All bronchial cultures were positive for a variety of microbes. The clinical significance of a positive bronchial culture in the donor is unclear. Avlonitis and coworkers from the Newcastle group [12] found bacterial colonization of the lower airways of the donor lung to be a predictor of poor outcome, whereas several other studies found no such correlation [1315].
Steen and colleagues [4] have performed large animal studies using this evaluation procedure and subsequently transplanted the left lung followed by contralateral pneumonectomy. All transplanted animals were in excellent condition throughout the postoperative period. We believe that this technique is safe enough to allow progression toward clinical transplantation of reconditioned lungs. The method used in this study to evaluate the lung function ex vivo was used clinically for the first time when a lung was transplanted from a nonheart-beating donor patient [3].
In normal clinical lung transplantation, poor posttransplantation function remains a major problem, with significantly impaired function in 10% to 20% of cases [16]. It is of utmost importance to identify these lungs in advance, especially when using marginal donors. This model may be a tool in the evaluation process for marginal donors as well as lungs from nonheart-beating donors. Furthermore, with this evaluation model it is possible to increase the time between harvest and transplantation and thereby improve the possibility to select a convenient time for the transplantation. Among other things this will allow optimization of donor-recipient matching, for example with HLA.

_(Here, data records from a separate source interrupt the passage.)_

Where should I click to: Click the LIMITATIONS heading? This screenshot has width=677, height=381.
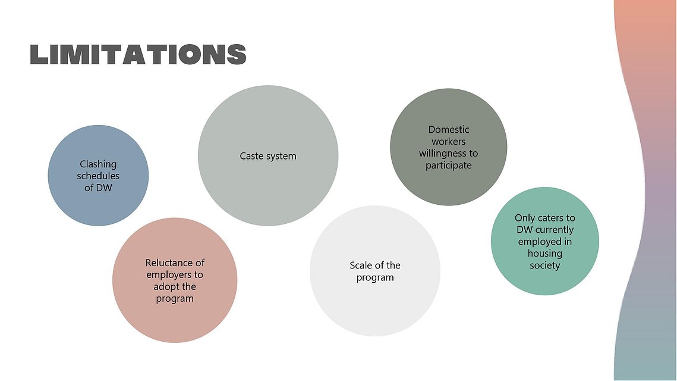coord(138,55)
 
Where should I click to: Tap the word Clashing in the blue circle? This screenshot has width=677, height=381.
coord(98,165)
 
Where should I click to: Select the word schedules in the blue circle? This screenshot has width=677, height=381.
coord(98,176)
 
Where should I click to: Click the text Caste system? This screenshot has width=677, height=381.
coord(268,156)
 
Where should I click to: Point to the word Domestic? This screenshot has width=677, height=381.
coord(449,129)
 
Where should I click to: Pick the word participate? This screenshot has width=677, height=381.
coord(449,165)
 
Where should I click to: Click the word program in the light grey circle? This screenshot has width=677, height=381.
coord(375,277)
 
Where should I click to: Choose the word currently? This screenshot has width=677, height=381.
coord(555,230)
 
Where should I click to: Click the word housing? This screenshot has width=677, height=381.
coord(545,254)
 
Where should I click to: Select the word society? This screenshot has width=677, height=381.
coord(545,266)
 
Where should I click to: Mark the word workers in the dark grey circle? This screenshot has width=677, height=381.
coord(449,142)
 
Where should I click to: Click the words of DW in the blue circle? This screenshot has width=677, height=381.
coord(98,188)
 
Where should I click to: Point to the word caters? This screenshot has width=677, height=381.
coord(550,218)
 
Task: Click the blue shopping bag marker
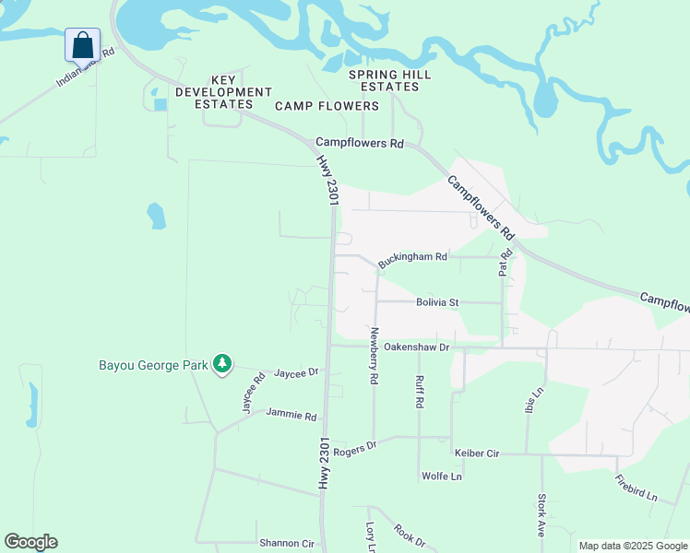tap(82, 45)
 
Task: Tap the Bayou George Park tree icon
tap(221, 365)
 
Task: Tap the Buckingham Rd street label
tap(412, 258)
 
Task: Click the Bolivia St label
tap(437, 302)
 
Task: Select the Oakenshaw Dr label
tap(416, 347)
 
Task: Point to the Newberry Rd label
tap(374, 355)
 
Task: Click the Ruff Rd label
tap(419, 391)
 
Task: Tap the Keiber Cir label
tap(477, 453)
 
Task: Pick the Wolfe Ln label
tap(441, 477)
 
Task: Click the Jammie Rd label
tap(291, 416)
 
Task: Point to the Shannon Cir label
tap(287, 544)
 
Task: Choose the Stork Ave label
tap(541, 515)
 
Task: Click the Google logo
tap(30, 542)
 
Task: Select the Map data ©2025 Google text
tap(633, 546)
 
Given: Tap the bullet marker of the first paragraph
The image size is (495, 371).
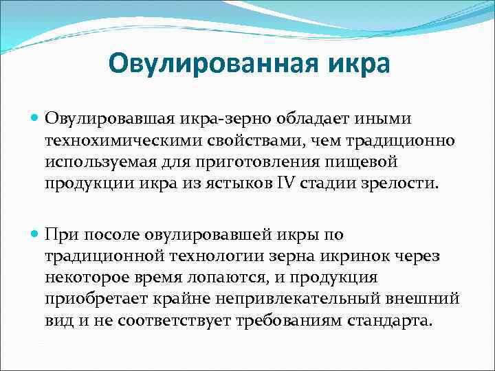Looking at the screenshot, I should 35,119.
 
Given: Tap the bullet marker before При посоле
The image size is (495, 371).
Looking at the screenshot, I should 35,235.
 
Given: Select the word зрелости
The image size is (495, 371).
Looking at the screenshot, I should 398,185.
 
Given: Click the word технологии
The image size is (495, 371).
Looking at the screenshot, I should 222,257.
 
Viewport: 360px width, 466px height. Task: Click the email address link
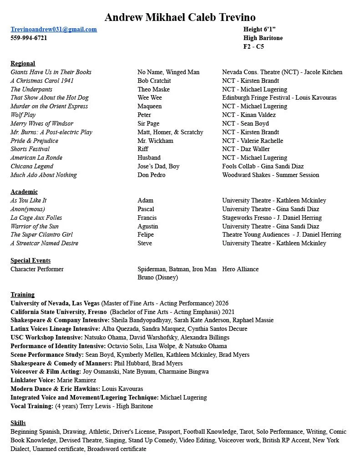(54, 29)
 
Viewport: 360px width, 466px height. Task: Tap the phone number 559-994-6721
(29, 38)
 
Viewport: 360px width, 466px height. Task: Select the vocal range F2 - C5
(254, 46)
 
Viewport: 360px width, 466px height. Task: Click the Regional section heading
(23, 63)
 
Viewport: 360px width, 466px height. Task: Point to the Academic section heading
(24, 192)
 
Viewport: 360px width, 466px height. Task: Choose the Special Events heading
(30, 260)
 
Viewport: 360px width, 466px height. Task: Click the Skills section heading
(18, 423)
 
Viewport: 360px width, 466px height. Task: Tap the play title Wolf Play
(23, 115)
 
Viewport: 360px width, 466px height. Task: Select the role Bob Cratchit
(154, 81)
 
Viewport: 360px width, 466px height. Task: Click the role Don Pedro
(152, 175)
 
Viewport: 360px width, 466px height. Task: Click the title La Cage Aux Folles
(36, 218)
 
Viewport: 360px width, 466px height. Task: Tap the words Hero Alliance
(240, 269)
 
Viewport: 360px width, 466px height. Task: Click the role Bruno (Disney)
(157, 277)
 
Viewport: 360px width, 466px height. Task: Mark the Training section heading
(23, 294)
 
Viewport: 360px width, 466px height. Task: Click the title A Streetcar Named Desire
(44, 243)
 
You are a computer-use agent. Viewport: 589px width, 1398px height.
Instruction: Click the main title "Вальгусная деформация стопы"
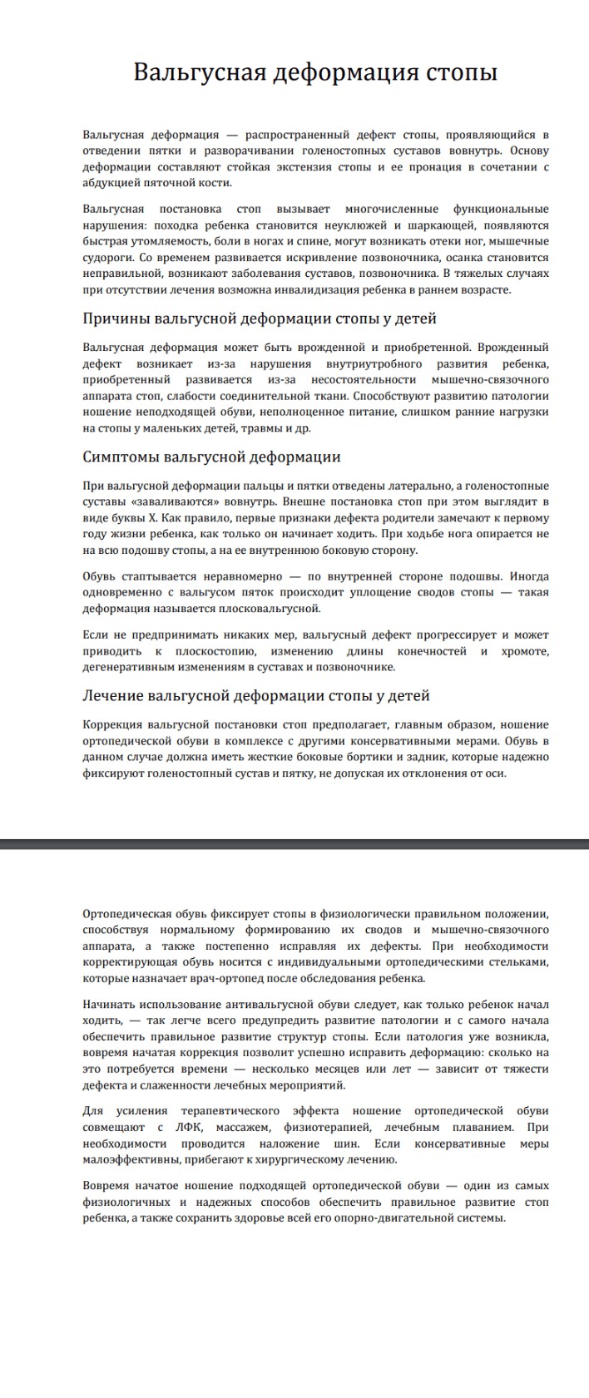(x=315, y=72)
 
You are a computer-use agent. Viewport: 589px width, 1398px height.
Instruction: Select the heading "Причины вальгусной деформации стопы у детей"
(x=260, y=319)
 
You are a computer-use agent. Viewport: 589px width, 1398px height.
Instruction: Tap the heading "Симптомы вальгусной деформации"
(x=211, y=457)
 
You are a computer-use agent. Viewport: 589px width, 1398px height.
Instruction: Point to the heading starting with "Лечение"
(x=256, y=695)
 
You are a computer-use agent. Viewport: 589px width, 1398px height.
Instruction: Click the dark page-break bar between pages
(x=294, y=844)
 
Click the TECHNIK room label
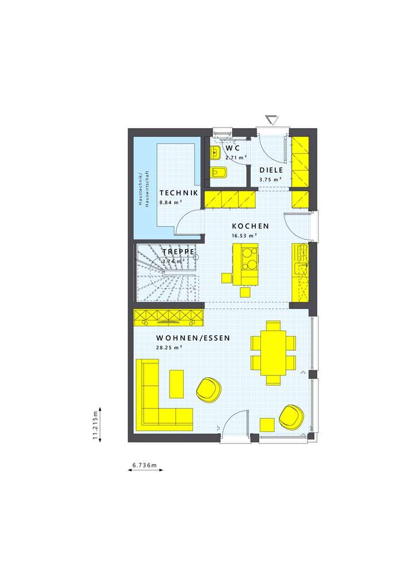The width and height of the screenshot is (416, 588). tap(179, 193)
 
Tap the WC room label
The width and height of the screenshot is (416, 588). tap(232, 148)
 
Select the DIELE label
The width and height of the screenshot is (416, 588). tap(270, 170)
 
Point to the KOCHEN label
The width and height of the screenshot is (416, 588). tap(251, 226)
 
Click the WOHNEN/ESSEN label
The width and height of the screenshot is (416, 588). tap(193, 338)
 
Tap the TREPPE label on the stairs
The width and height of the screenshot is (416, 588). tap(177, 252)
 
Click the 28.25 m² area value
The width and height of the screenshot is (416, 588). tap(169, 347)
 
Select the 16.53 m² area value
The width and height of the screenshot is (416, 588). tap(244, 235)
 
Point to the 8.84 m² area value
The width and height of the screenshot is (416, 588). tap(171, 202)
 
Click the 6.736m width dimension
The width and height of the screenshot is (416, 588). tap(145, 465)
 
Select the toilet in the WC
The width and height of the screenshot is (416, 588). tap(219, 172)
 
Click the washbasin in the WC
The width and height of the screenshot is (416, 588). tap(215, 152)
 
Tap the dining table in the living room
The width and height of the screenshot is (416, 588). tap(273, 352)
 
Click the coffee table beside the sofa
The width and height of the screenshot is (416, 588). tap(176, 383)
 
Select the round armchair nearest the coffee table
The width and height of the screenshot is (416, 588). tap(208, 389)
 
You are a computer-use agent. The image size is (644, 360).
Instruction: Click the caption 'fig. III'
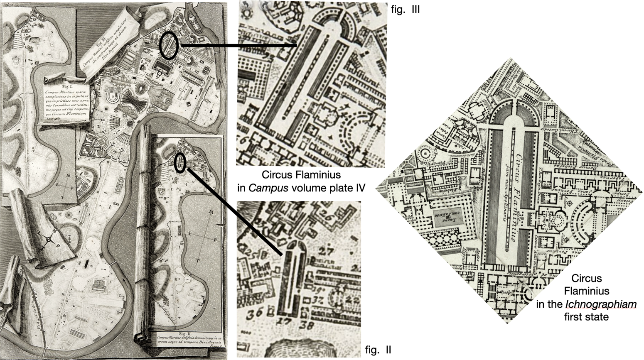point(406,9)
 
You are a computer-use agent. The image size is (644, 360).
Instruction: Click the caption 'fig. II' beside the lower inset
point(378,350)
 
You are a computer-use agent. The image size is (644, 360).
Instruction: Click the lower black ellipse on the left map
point(180,162)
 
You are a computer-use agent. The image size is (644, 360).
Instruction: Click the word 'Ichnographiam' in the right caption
point(601,305)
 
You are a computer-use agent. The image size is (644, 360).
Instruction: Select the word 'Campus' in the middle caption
point(263,188)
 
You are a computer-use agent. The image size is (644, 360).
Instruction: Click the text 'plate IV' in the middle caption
point(350,188)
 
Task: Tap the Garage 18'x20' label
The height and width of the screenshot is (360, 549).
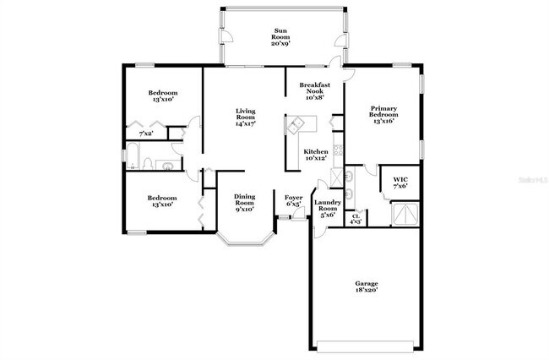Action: (366, 286)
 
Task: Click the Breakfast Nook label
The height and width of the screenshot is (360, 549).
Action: (313, 90)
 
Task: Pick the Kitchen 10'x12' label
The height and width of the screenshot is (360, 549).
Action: (315, 155)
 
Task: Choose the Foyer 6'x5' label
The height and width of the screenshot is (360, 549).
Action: (294, 200)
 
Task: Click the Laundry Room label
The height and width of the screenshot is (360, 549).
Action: (327, 209)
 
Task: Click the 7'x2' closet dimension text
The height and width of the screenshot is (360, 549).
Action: (146, 134)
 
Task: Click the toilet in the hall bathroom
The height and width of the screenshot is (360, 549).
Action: (147, 163)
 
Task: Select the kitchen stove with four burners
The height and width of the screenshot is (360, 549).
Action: (338, 152)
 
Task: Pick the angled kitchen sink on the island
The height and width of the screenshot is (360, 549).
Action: (296, 125)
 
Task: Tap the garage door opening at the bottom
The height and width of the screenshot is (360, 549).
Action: (366, 344)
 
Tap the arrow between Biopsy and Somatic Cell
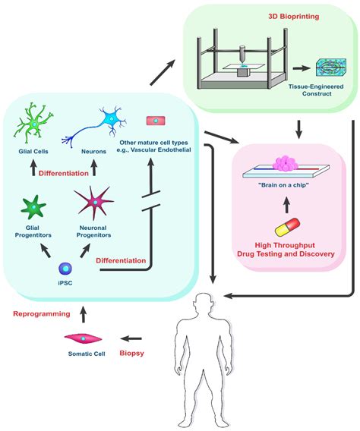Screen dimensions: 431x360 point(112,339)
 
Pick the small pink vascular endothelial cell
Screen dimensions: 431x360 point(155,120)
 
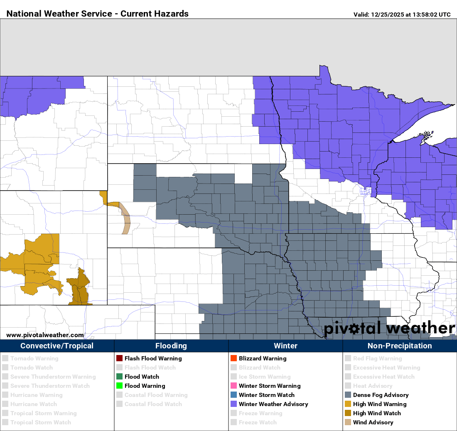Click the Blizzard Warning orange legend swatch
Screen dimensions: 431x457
[x=233, y=358]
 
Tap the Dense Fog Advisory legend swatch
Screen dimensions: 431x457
[x=348, y=395]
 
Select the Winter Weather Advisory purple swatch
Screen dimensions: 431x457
[x=233, y=404]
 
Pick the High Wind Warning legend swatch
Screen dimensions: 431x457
[x=348, y=404]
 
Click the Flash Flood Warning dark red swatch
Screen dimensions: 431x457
[x=119, y=358]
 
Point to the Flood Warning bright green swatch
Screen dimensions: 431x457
[x=119, y=386]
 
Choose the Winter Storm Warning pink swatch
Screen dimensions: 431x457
[x=233, y=386]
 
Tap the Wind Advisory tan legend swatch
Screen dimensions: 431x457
[x=348, y=422]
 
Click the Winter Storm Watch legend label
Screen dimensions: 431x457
[x=266, y=395]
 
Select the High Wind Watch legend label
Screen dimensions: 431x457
[x=377, y=413]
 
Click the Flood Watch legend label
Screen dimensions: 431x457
[x=142, y=377]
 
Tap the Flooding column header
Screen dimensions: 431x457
[x=171, y=346]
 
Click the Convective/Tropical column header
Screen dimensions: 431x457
[x=57, y=346]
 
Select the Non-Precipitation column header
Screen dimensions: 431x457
[x=400, y=346]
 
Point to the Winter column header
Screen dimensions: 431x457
[x=285, y=346]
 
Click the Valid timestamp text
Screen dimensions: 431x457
[x=402, y=15]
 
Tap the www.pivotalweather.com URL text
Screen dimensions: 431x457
[x=45, y=335]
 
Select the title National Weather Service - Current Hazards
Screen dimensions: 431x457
[x=98, y=14]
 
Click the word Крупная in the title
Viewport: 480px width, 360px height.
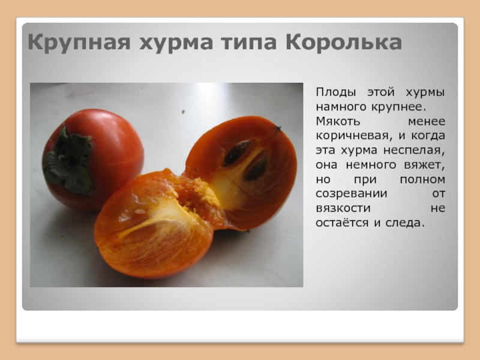point(79,42)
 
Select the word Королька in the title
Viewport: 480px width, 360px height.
point(343,41)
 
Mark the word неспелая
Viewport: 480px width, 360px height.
point(414,151)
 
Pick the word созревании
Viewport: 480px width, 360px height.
point(352,194)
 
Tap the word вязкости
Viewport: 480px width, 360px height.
point(343,208)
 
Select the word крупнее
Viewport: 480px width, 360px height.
point(398,107)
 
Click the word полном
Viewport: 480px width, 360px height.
point(422,179)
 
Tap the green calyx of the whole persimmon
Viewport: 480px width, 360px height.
point(68,161)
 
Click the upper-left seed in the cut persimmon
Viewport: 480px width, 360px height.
point(237,152)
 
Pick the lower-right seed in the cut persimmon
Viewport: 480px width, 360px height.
point(257,169)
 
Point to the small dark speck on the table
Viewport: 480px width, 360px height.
point(184,112)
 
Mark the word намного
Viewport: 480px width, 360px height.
point(341,107)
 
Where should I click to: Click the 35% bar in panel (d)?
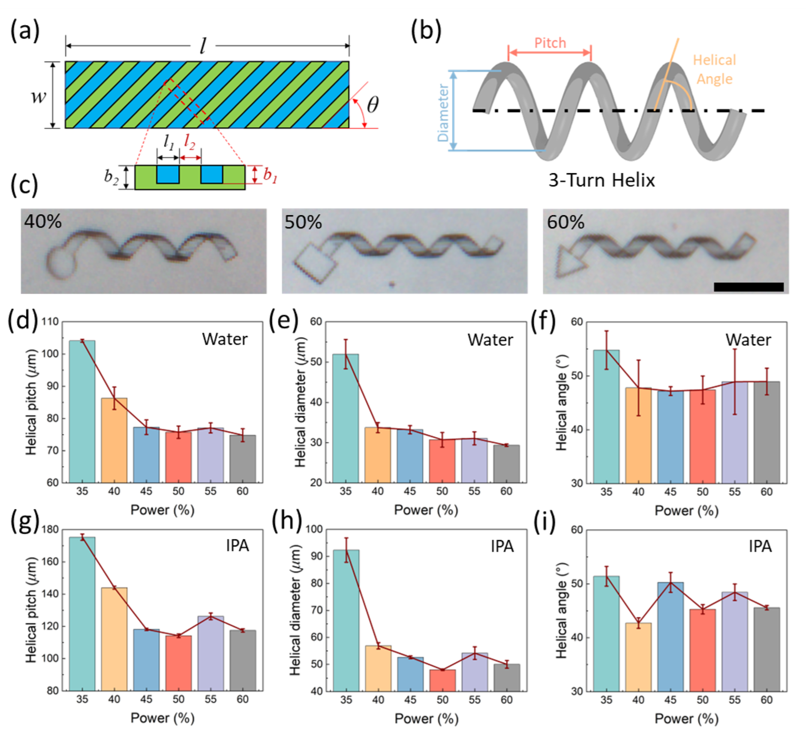point(82,412)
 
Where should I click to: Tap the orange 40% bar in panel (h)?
point(378,668)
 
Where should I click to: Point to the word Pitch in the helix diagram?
point(550,43)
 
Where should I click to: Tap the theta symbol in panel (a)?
point(373,105)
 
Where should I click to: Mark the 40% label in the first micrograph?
point(43,221)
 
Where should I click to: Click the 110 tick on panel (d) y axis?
point(50,322)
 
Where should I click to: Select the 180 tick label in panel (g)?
point(50,530)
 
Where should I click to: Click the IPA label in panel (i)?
point(760,546)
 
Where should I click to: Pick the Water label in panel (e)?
point(490,340)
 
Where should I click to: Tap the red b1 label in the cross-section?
point(270,176)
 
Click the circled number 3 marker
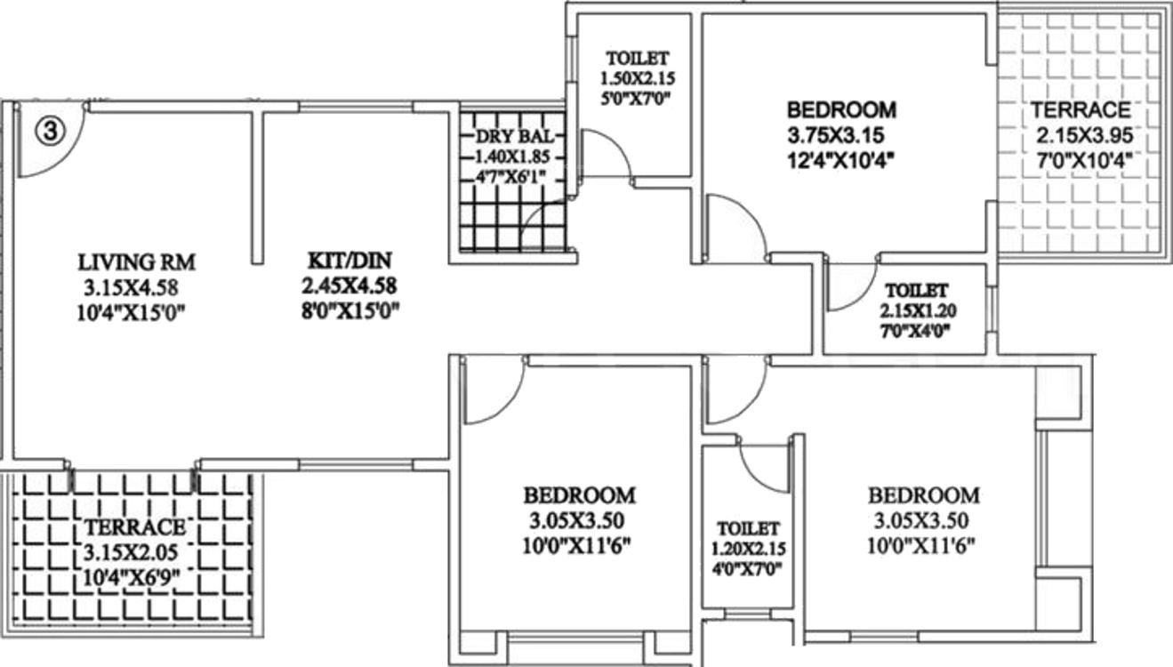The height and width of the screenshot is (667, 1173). pyautogui.click(x=51, y=132)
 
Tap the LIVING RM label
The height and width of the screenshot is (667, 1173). pyautogui.click(x=137, y=262)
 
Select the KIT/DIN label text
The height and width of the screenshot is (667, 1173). pyautogui.click(x=349, y=261)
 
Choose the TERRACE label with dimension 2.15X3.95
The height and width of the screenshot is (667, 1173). pyautogui.click(x=1081, y=111)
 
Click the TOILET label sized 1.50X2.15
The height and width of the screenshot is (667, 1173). pyautogui.click(x=633, y=59)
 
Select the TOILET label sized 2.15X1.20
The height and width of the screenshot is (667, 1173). pyautogui.click(x=915, y=291)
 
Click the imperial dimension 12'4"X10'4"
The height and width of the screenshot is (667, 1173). pyautogui.click(x=840, y=160)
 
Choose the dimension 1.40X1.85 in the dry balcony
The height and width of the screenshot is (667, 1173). pyautogui.click(x=513, y=156)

We believe that this ex vivo evaluation model is a valuable addition to the armamentarium in finding acceptable lungs in a donor population with inferior PaO 2 values. As always, donor selection comes down to good clinical judgment based on all available data. On the basis of this study, we now intend to proceed with transplantation of suitable reconditioned donor lungs in humans.